I don't call that entirely independent; as a matter of fact, it's a pretty simple relationship governed by a version of the inverse square law.
Oh, an interesting fact about it is if you take a holographic film and cut it in half, because all the information about the image is stored throughout the film, you don't have half a hologram; you have a hologram of the entire object that is half the size of the original. Pretty cool stuff actually.
Re:Tactile Feedback is important (Score:3, Informative)
Indeed, but tactile is not the only possible form. Auditory feedback and visual feedback both work, though for touch-typing speeds, visual isn't acceptable...too slow.
I've used a projection-keyboard system (non-holographic). It takes some getting used to but it's pretty amazing. Expect to see it in cell phones/PDAs within the next 2-3 years.
It's NOT vaporware.... (Score:3, Informative)
It worked quite well.
Re:look before leap (Score:2, Informative)
Yeah, but these holograms are projected from a reasonably small screen, so they probably use stereoscopic separation to produce the holographic keypad. Without stereoscopic cues, I think you'd have quite a hard time trying to find the intersection of the projected image and the imaginary view plane. Even if you could do it, it would be far from useful.
The brightness of an object may help a little in the holo keypad, but not much. And the only way to acheive paralax would be to swing your head in circles while looking at the keypad. I doubt anyone wants to pull up to an ATM and do a "You go girl" head movement to see the keypad while the cars behind look on. Anyway, these cues are usually backup cues for stereoscopic separation.
I don't think this is a HUGE issue. I'm just pointing out details.
Re:look before leap (Score:3, Informative)
Actually, the patent as written doesn't work. The patent indicates they are using traditional film holography, which cannot be projected from a small screen. For a discussion about the subject, see this post [slashdot.org].
I'm not saying this display would be extremely useable for a one-eyed person; I know from experience it would not. While I am still blessed with two working eyes, they have significantly different attributes and my vision without corrective optics is almost entirely two dimensional.

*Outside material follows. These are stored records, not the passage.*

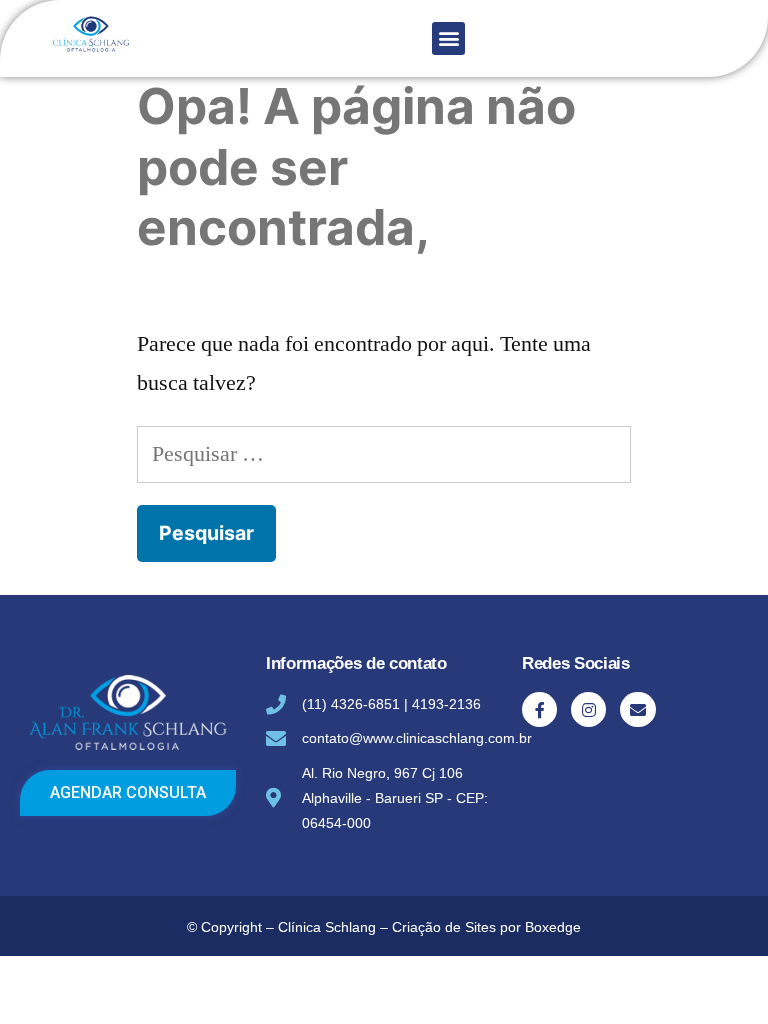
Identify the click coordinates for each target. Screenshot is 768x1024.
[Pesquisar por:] (384, 454)
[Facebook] (539, 709)
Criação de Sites (444, 927)
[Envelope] (637, 709)
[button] (448, 38)
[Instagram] (588, 709)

All the same, I can see the image, which the original poster averred would not be the case.
Re:Comments about device (Score:3, Informative)
Were it a film holograph, with the right equipment you could; in that laser's have a characteristic coherency, and holograms can only be produced by one of about half a dozen different types of lasers, simply because you have to manufacture the film specifically for the process, and the film only gets cheap in massive quantities. So you could peel the hologram off, or setup an optical front surface mirror arrangement allowing you to shine different types of laser light through and measure the change in coherency.
How does that help? Slicing the image down changed the coherency of the interference pattern. If you shine the original type of laser through it and measure the change in coherency with an interferometer, you can measure the amount of information lost; that corresponds exactly to the change in area
However, the dove on the VISA card is almost certainly a mechanical hologram, not a film hologram. Basically, because atoms are significantly smaller than photons, you can take a hologram and create a metal stamp based on it, and then use that stamp to create a holographic impression on a plastic or metal foil. It's a cheap way to mass produce holograms. But you lose a lot of the coherency information, which is why mass produced holograms are always virtual images (they appear to be inside of, rather than outside of, the hologram), because virtual images are more forgiving of slight errors in the process.
Re:Comments about device (Score:1, Informative)
That's is interesting, but it's not true. You do lose information. What you loose is look angles. When you cut the film in half, it's like cutting the window to the hologram in half.